**Set exercise:**
Copy every line of the data below word for word.

**Entries for locating words and elements:**
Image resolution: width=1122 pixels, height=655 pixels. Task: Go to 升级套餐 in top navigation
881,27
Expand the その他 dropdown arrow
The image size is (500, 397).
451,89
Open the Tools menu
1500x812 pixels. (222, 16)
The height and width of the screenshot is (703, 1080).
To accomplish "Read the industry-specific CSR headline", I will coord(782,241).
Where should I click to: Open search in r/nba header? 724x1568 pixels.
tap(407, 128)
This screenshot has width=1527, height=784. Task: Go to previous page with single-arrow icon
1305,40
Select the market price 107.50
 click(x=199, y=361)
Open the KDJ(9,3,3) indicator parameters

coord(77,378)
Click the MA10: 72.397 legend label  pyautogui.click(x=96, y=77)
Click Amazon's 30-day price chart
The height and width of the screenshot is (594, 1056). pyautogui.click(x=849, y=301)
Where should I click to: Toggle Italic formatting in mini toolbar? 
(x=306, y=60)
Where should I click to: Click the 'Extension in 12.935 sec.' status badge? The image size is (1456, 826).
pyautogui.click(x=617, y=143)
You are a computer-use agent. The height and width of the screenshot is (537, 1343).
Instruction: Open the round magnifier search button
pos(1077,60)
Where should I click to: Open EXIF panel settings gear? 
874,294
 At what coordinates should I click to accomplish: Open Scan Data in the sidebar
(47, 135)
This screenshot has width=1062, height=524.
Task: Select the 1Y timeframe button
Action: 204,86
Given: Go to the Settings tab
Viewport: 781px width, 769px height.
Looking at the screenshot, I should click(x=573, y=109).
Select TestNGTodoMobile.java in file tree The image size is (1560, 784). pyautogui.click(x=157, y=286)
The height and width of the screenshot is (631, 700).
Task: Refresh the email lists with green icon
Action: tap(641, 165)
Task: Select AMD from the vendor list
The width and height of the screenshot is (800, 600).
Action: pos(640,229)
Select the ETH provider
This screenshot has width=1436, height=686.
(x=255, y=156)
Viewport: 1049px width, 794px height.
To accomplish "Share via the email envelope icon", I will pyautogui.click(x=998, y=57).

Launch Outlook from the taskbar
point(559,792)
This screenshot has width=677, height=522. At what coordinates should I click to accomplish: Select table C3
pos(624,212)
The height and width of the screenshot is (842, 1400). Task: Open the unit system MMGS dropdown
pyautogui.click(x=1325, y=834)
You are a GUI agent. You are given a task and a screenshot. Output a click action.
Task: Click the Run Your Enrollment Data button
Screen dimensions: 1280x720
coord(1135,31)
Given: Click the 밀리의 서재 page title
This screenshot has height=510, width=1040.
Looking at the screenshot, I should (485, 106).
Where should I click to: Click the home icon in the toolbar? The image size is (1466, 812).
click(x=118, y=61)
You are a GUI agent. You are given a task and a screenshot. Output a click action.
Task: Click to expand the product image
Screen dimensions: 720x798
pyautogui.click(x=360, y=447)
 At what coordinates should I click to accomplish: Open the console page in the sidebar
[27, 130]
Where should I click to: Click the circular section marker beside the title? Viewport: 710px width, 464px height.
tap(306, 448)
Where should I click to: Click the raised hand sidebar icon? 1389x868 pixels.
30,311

**Output for this task:**
Image resolution: width=1122 pixels, height=655 pixels. Task: Go to 升级套餐 in top navigation
881,27
Expand the その他 dropdown arrow
The image size is (500, 397).
451,89
Open the Tools menu
1500x812 pixels. (222, 16)
The height and width of the screenshot is (703, 1080).
To accomplish "Read the industry-specific CSR headline", I will coord(782,241).
Where should I click to: Open search in r/nba header? 724x1568 pixels.
tap(407, 128)
This screenshot has width=1527, height=784. Task: Go to previous page with single-arrow icon
1305,40
Select the market price 107.50
 click(x=199, y=361)
Open the KDJ(9,3,3) indicator parameters

coord(77,378)
Click the MA10: 72.397 legend label  pyautogui.click(x=96, y=77)
Click Amazon's 30-day price chart
The height and width of the screenshot is (594, 1056). pyautogui.click(x=849, y=301)
Where should I click to: Toggle Italic formatting in mini toolbar? 
(x=306, y=60)
Where should I click to: Click the 'Extension in 12.935 sec.' status badge? The image size is (1456, 826).
pyautogui.click(x=617, y=143)
You are a computer-use agent. The height and width of the screenshot is (537, 1343).
Instruction: Open the round magnifier search button
pos(1077,60)
Where should I click to: Open EXIF panel settings gear? 
874,294
 At what coordinates should I click to accomplish: Open Scan Data in the sidebar
(47, 135)
This screenshot has width=1062, height=524.
Task: Select the 1Y timeframe button
Action: 204,86
Given: Go to the Settings tab
Viewport: 781px width, 769px height.
Looking at the screenshot, I should click(x=573, y=109).
Select TestNGTodoMobile.java in file tree The image size is (1560, 784). pyautogui.click(x=157, y=286)
The height and width of the screenshot is (631, 700).
Task: Refresh the email lists with green icon
Action: tap(641, 165)
Task: Select AMD from the vendor list
The width and height of the screenshot is (800, 600).
Action: pos(640,229)
Select the ETH provider
This screenshot has width=1436, height=686.
(x=255, y=156)
Viewport: 1049px width, 794px height.
To accomplish "Share via the email envelope icon", I will pyautogui.click(x=998, y=57).

Launch Outlook from the taskbar
point(559,792)
This screenshot has width=677, height=522. At what coordinates should I click to accomplish: Select table C3
pos(624,212)
The height and width of the screenshot is (842, 1400). Task: Open the unit system MMGS dropdown
pyautogui.click(x=1325, y=834)
You are a GUI agent. You are given a task and a screenshot. Output a click action.
Task: Click the Run Your Enrollment Data button
Screen dimensions: 1280x720
coord(1135,31)
Given: Click the 밀리의 서재 page title
This screenshot has height=510, width=1040.
Looking at the screenshot, I should (485, 106).
Where should I click to: Click the home icon in the toolbar? The image size is (1466, 812).
click(x=118, y=61)
You are a GUI agent. You are given a task and a screenshot. Output a click action.
Task: Click to expand the product image
Screen dimensions: 720x798
pyautogui.click(x=360, y=447)
 At what coordinates should I click to accomplish: Open the console page in the sidebar
[27, 130]
Where should I click to: Click the circular section marker beside the title? Viewport: 710px width, 464px height.
tap(306, 448)
Where should I click to: Click the raised hand sidebar icon? 1389x868 pixels.
30,311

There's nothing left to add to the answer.